▸ **BRANO SCELTO**

◆ ◆ ◆

GDL 5/03: CONTRATTO DI DURATA INDETERMINATA ACCOMPAGNATO DA UN DIRITTO D'OPZIONE
A FAVORE DEL CONDUTTORE / OBBLIGHI DI RICERCA DEL CONDUTTORE
Pretura della Giurisdizione di Locarno-Campagna in re C./A. -S. del 19 agosto 1999
03. Artt. 255 e 272 CO
CONTRATTO DI DURATA INDETERMINATA ACCOMPAGNATO DA UN DIRITTO D'OPZIONE A FAVORE DEL CONDUTTORE / OBBLIGHI DI RICERCA DEL CONDUTTORE
Va considerato quale contratto indeterminato quello per il quale le parti hanno
pattuito una durata determinata ma rinnovabile tacitamente.
Per opzione si intende il diritto di una parte a far sorgere o prorogare un rapporto
giuridico mediante dichiarazione unilaterale di volontà. Si tratta di un diritto
formatore che non può essere soggetto a condizioni ed è normalmente irrevocabile,
ma che può essere limitato nel tempo per consenso delle parti o in virtù del principio
della buona fede.
Il diritto d'opzione deve essere fatto valere mediante dichiarazione espressa di
volontà, mentre, nella fattispecie, il silenzio fino alla scadenza del contratto
faceva perimere il diritto d'opzione della conduttrice.
Quando il locatore notifica al conduttore la disdetta con largo anticipo, il Giudice
deve valutare con rigore se lo stesso conduttore, che postula una proroga, ha intrapreso
tutto quanto si poteva attendere da lui per trovare una nuova sistemazione.

◆ ◆ ◆

▸ **CONSEGNA 1**
Secondo il brano, quale contratto va considerato di durata indeterminata?
▸ **CONSEGNA 2**
Prosegui il brano sul diritto d'opzione del conduttore dal punto in cui termina.
Le voci riportate qui provengono da una fonte diversa dal brano.

▸ **ESTRATTI DI DATI**

◆ ◆ ◆

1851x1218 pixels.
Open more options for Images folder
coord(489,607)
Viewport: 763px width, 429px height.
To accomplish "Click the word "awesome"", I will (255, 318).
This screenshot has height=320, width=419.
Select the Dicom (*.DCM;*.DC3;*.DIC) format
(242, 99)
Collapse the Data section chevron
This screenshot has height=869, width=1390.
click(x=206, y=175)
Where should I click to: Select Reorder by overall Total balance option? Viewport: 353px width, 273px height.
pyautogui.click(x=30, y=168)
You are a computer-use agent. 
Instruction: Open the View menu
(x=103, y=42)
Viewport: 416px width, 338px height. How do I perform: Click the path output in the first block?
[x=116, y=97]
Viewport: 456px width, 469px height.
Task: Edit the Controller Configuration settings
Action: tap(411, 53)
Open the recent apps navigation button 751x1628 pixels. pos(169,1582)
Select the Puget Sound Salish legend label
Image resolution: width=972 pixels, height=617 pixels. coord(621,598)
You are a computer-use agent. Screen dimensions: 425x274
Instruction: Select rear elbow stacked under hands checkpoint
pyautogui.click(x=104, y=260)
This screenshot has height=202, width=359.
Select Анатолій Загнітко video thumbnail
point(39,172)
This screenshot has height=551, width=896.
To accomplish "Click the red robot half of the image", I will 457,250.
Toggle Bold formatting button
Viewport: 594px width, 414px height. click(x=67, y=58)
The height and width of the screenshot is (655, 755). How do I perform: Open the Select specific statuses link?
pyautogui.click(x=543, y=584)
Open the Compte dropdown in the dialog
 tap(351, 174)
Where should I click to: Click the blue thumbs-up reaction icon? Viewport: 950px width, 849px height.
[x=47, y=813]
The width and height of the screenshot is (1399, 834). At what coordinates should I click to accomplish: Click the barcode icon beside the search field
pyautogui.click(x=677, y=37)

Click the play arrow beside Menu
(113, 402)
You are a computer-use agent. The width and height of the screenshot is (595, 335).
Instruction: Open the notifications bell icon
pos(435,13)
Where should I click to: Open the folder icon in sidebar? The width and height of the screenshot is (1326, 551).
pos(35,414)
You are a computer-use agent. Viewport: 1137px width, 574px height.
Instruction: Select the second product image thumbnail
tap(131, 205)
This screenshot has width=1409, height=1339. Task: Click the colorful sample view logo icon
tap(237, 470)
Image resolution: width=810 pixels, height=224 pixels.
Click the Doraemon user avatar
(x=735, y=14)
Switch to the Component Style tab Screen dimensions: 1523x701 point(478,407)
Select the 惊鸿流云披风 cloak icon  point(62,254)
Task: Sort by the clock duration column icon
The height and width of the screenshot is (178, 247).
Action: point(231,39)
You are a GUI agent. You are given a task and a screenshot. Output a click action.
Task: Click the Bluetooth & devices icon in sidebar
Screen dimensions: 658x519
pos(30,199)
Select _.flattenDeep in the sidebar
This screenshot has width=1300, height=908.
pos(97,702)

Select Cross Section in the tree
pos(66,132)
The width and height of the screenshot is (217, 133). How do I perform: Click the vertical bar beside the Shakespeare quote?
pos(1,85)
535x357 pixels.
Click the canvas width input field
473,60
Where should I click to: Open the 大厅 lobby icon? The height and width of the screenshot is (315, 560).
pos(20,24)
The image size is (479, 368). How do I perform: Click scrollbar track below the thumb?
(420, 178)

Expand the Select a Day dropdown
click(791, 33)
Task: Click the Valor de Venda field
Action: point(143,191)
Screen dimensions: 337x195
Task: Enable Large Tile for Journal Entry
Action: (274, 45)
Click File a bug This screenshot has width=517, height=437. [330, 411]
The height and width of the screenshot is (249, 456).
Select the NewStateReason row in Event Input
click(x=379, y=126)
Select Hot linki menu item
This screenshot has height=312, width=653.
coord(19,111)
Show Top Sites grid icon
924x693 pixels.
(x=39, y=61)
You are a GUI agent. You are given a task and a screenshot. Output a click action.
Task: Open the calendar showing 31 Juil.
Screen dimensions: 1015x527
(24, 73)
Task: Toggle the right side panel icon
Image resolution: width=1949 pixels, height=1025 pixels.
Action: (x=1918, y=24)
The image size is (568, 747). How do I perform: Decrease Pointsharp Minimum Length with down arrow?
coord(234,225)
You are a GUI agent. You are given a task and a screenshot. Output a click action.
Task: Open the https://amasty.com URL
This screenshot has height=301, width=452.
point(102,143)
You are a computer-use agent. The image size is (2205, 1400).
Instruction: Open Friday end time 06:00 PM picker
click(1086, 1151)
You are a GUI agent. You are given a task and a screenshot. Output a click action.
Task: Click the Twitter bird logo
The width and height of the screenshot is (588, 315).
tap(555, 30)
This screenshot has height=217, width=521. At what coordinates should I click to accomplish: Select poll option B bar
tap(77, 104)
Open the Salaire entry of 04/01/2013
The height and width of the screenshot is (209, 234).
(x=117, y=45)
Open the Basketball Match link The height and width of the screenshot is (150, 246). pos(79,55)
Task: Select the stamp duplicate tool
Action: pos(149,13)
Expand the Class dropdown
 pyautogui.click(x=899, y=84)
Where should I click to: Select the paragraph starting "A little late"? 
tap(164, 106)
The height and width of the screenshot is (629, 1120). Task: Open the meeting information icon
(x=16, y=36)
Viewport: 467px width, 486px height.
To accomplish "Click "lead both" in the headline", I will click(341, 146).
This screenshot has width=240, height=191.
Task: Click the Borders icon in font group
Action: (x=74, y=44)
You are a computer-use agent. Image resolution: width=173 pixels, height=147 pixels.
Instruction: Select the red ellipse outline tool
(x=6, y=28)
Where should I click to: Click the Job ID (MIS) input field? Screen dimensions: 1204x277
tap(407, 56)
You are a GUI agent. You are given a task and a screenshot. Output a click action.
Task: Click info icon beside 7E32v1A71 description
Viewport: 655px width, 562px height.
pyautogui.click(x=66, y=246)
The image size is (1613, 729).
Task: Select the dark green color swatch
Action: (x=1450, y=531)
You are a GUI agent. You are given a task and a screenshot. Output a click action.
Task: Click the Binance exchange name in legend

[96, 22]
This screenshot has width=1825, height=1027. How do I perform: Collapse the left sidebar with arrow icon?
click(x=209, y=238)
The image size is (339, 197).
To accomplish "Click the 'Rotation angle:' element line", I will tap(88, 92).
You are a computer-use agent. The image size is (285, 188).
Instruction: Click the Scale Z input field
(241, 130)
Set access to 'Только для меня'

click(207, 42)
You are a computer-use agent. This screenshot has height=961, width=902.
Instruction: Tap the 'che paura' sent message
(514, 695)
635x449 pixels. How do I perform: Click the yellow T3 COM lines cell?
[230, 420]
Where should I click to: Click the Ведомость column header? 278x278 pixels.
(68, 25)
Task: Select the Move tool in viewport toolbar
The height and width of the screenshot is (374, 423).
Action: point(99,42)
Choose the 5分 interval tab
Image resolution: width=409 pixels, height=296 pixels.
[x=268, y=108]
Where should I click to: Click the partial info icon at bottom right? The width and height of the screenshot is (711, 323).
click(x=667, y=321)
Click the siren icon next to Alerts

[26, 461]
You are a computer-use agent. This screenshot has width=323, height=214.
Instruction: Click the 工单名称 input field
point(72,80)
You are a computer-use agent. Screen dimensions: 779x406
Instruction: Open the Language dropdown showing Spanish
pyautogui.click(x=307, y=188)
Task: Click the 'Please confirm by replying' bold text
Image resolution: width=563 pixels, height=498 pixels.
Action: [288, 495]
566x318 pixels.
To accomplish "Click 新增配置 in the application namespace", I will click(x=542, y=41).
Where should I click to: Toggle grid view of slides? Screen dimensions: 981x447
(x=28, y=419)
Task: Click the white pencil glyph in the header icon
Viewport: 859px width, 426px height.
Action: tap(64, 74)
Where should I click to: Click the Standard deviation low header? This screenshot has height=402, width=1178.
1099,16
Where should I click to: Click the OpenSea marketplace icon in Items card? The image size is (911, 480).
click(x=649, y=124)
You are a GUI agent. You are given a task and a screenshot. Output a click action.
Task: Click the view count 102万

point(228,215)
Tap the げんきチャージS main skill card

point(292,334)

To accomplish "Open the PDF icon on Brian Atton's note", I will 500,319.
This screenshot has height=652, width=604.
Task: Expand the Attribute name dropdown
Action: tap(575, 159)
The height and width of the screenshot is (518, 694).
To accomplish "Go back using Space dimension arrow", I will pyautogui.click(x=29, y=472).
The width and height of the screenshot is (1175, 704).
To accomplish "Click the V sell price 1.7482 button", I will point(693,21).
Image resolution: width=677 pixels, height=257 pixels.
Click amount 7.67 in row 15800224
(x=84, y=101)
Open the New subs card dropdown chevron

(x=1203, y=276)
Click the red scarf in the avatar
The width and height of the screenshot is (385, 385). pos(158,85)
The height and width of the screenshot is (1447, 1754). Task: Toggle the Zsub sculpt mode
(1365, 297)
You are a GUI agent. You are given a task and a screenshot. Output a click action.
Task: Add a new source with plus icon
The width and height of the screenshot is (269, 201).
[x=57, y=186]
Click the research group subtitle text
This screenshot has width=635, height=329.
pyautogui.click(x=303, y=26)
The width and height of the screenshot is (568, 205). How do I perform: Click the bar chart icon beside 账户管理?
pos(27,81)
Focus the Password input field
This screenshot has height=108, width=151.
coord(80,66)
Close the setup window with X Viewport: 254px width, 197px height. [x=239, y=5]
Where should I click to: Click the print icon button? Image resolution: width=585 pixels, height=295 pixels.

◆ ◆ ◆

▸ **RISPOSTA SCRITTA 1**
Quello per il quale le parti hanno pattuito una durata determinata ma rinnovabile tacitamente.

▸ **RISPOSTA SCRITTA 2**
Pretura della Giurisdizione di Locarno-Campagna in re C./A. -S. del 19 agosto 1999
Estratto dai considerandi:
In fatto:
A. Con contratto 12 marzo 1991 la signora A. ha dato in locazione ad al signor C. lo stabile denominato "P.", adibito ad abitazione familiare e uso commerciale, comprendente in particolare anche l'omonimo ristorante con alloggio e il bocciodromo.
Il canone di locazione è stato fissato in fr. 6'000.-- mensili, con una riduzione per i premi tre mesi di fr. 1'000.-- il mese.
Dal contratto risulta che "la locazione ha inizio il 1° aprile 1991 e ha durata fino al 31 marzo 1996" ed inoltre che è di durata "indeterminata, potendo essere disdetta con un preavviso di 8 mesi" mentre non è indicato esplicitamente né per quale scadenza, né quando per la prima volta (doc. D).
Inoltre, alla cifra 23 del contratto le parti hanno pattuito quanto segue:
"Il presente contratto di locazione con inizio il 1° aprile 1991 e termine il 31 marzo 1996 ha una durata di 5 anni. Il locatario beneficia di un'opzione sul contratto per la durata di altri 5 anni con termine il 31 marzo 2001" (doc. D).
B. A dire della conduttrice le parti pattuirono un canone di locazione mensile di fr. 6'000.-- per tener conto del fatto che il bocciodromo annesso al ristorante avrebbe dovuto venir trasformato in ulteriore sala del ristorante, previa costruzione di un forno a legna per le pizze e cambiamento del pavimento.
Il canone sarebbe stato così composto: fr. 2'500.-- per il ristorante "P.", fra. 1'500.-- per l'abitazione e fr. 2'500.-- per il bocciodromo.
La competente autorità non ha però concesso la licenza edilizia per la trasformazione del bocciodromo in ristorante, che non ha così potuto essere utilizzato a tal fine.
Di conseguenza la conduttrice pretende ora il versamento di una somma di fr. 217'000.-- pari al canone a suo dire pagato in eccesso durante il periodo di locazione in cui non ha potuto usufruire di quella parte dell'ente locato.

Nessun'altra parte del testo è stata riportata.